Set problem
Copy the material below, switching every "Where should I click to" to "Where do I click to" and keeping everything else the same.

>> START

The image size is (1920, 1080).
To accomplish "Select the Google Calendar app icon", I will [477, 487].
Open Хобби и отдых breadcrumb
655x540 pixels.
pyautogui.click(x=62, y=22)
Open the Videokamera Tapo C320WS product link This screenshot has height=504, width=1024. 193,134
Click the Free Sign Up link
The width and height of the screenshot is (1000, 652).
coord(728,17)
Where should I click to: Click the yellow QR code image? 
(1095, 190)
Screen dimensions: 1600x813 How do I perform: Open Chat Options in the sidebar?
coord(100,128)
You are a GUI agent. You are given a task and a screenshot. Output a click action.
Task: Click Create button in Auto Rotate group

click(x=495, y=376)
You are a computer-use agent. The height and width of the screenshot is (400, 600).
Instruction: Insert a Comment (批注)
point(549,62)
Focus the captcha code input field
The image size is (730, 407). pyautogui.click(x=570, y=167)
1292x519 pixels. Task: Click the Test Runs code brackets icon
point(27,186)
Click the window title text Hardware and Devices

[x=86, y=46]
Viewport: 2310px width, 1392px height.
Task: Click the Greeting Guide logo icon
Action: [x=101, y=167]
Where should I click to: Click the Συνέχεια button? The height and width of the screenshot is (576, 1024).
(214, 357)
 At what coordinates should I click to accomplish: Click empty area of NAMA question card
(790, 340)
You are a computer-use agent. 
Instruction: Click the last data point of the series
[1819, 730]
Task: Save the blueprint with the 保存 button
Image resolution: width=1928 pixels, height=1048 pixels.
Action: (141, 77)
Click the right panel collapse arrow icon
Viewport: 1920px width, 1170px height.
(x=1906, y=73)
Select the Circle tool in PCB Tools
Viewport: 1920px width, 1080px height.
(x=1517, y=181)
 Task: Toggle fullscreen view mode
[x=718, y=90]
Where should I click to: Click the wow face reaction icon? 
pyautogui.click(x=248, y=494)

>> END

Response
The image size is (1920, 1080).
To accomplish "Select the Google Calendar app icon", I will [477, 487].
Open Хобби и отдых breadcrumb
655x540 pixels.
pyautogui.click(x=62, y=22)
Open the Videokamera Tapo C320WS product link This screenshot has height=504, width=1024. 193,134
Click the Free Sign Up link
The width and height of the screenshot is (1000, 652).
coord(728,17)
Where do I click to: Click the yellow QR code image? 
(1095, 190)
Screen dimensions: 1600x813 How do I perform: Open Chat Options in the sidebar?
coord(100,128)
You are a GUI agent. You are given a task and a screenshot. Output a click action.
Task: Click Create button in Auto Rotate group

click(x=495, y=376)
You are a computer-use agent. The height and width of the screenshot is (400, 600).
Instruction: Insert a Comment (批注)
point(549,62)
Focus the captcha code input field
The image size is (730, 407). pyautogui.click(x=570, y=167)
1292x519 pixels. Task: Click the Test Runs code brackets icon
point(27,186)
Click the window title text Hardware and Devices

[x=86, y=46]
Viewport: 2310px width, 1392px height.
Task: Click the Greeting Guide logo icon
Action: [x=101, y=167]
Where do I click to: Click the Συνέχεια button? The height and width of the screenshot is (576, 1024).
(214, 357)
 At what coordinates should I click to accomplish: Click empty area of NAMA question card
(790, 340)
You are a computer-use agent. 
Instruction: Click the last data point of the series
[1819, 730]
Task: Save the blueprint with the 保存 button
Image resolution: width=1928 pixels, height=1048 pixels.
Action: (141, 77)
Click the right panel collapse arrow icon
Viewport: 1920px width, 1170px height.
(x=1906, y=73)
Select the Circle tool in PCB Tools
Viewport: 1920px width, 1080px height.
(x=1517, y=181)
 Task: Toggle fullscreen view mode
[x=718, y=90]
Where do I click to: Click the wow face reaction icon? 
pyautogui.click(x=248, y=494)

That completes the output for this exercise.